The law on Caveat Emptor was summarized in 1960 by Professor Bora Laskin as follows:
“Absent fraud, mistake or misrepresentation, a Purchaser takes existing property as he finds it, whether it be dilapidated, bug-infested or otherwise uninhabitable or deficient in expected amenities unless he protects himself by contract terms.”.
Bora Laskin rose to sit on the Supreme Court of Canada as the Chief Justice of that Court. However, the extremity of that Statement has now been modified by Statute and Common Law. The general principle of Caveat Emptor remains the governing principle in the law of Purchase and Sale unless your fact situation allows you to be excepted in some fashion from this doctrine.
The key defense against Caveat Emptor is your Agreement of Purchase and Sale. The doctrine of Caveat Emptor may be defeated by an express warranty contained in the Agreement of Purchase and Sale. This is the reason your agent will often put a warranty in with respect to the state of repair of an appliance as at the date of closing. Note that any such warranty as “as of the date of closing” and any complaints must be made immediately.

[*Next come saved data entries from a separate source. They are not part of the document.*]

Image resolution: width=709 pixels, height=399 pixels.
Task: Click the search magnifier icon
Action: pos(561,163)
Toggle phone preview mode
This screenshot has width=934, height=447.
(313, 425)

The best defense against Caveat Emptor is a well-drafted Agreement of Purchase and Sale by a reputable and competent real estate agent. That agent will, for the purchase of resale homes, often recommend that a home inspection is carried out prior to the Agreement becoming firm and binding. Your agent can refer you to such an inspector but, in the event that you need such a referral, please do not hesitate to contact us.
It is an unusual transaction where the doctrine of Caveat Emptor is even called upon to come into play. However, it is a good idea that you understand the significance of this doctrine, so that you will understand the significance of both the home inspection and proper drafting of an Agreement of Purchase and Sale.